• [The request]: Copy the listing below word for word, leaving out the pictures.
--- The records ---
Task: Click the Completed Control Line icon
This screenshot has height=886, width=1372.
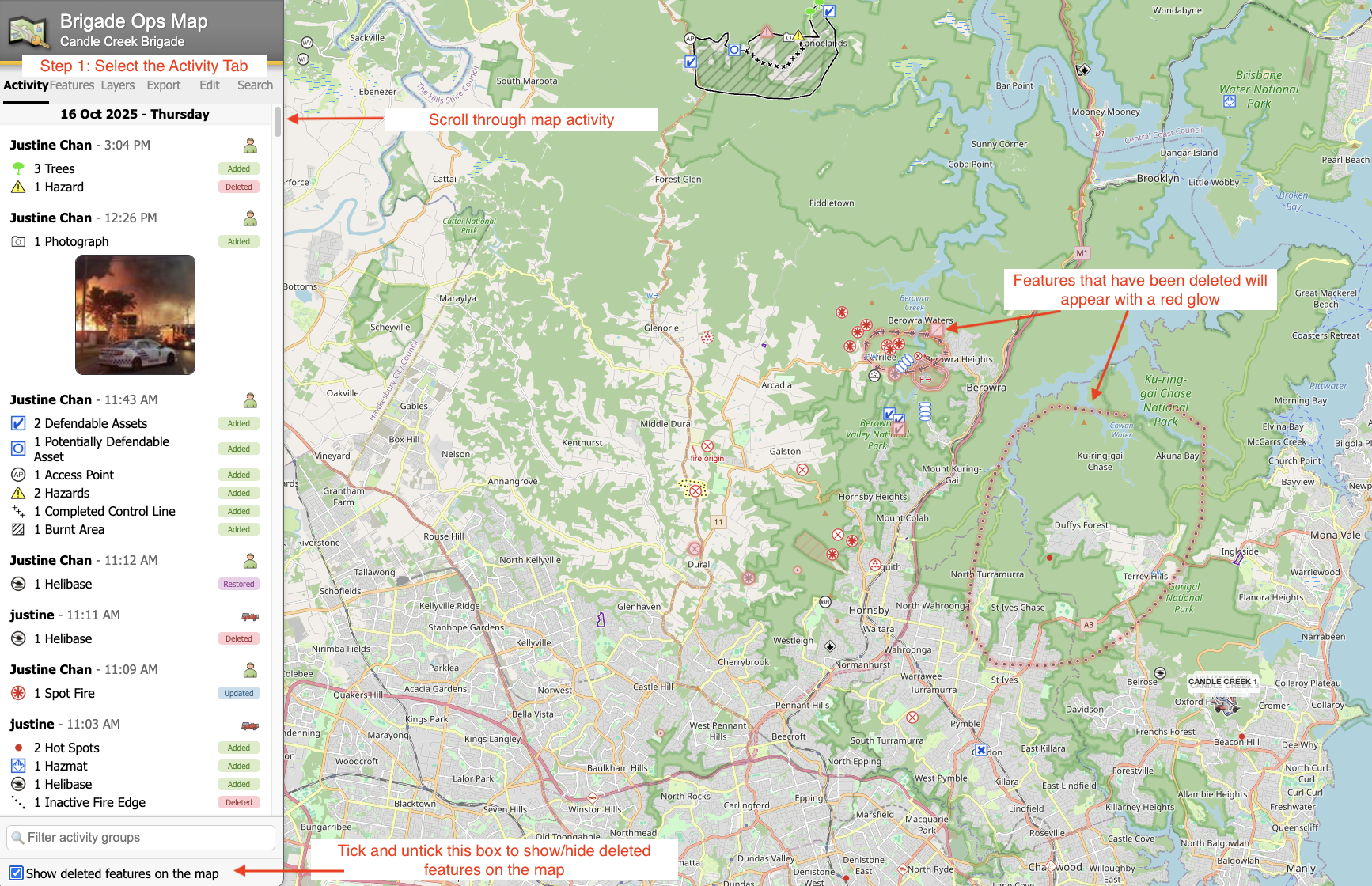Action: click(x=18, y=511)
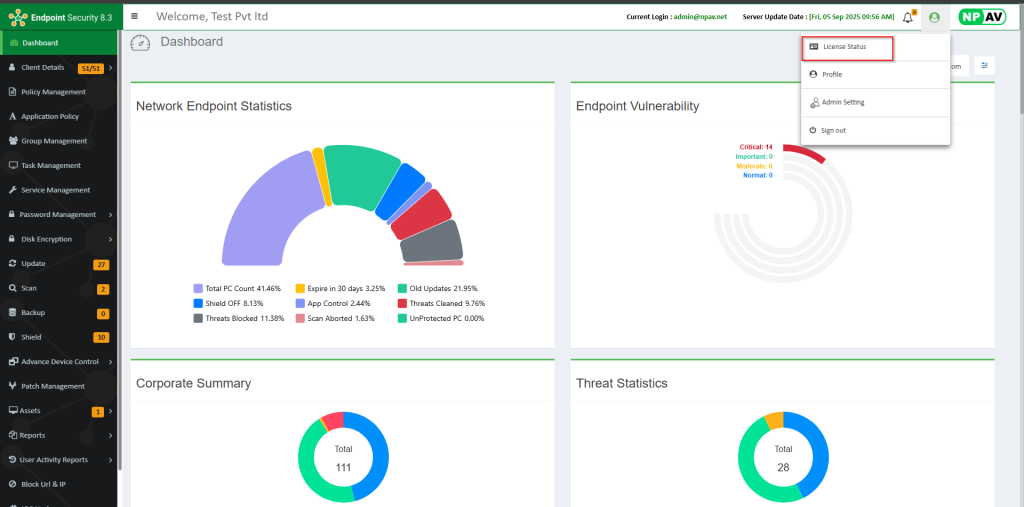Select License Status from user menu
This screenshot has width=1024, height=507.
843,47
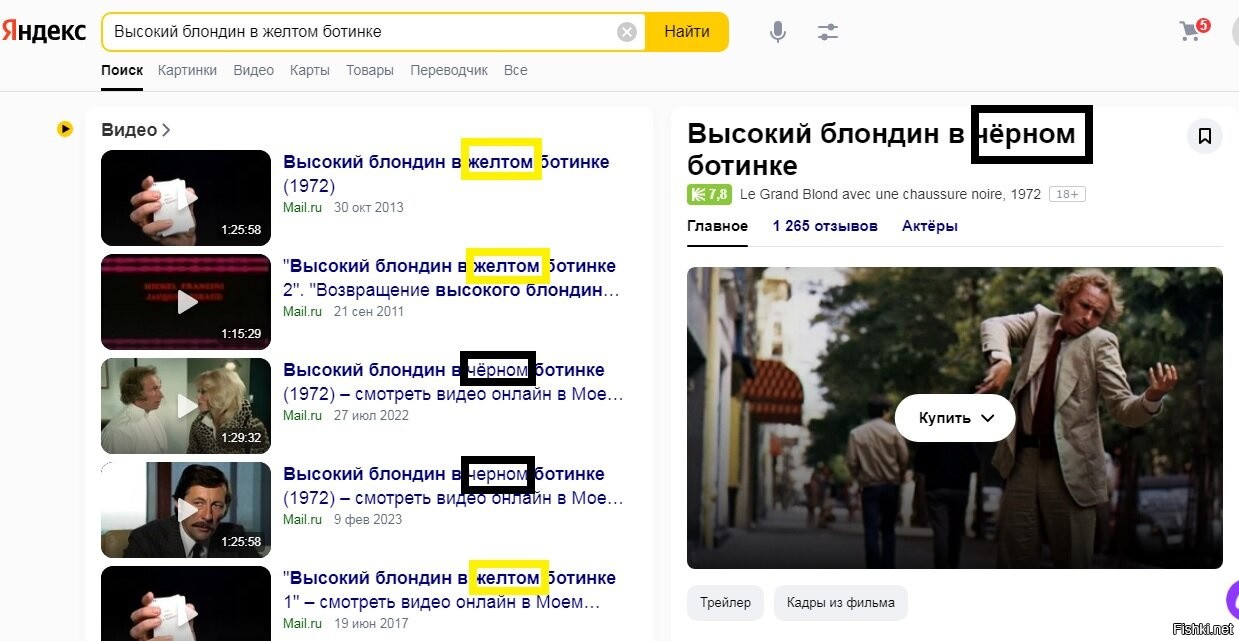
---
• [Solution to this task]:
Task: Click the Completed Control Line icon
This screenshot has height=886, width=1372.
Action: click(x=18, y=511)
Select License Status from user menu
This screenshot has width=1024, height=507.
843,47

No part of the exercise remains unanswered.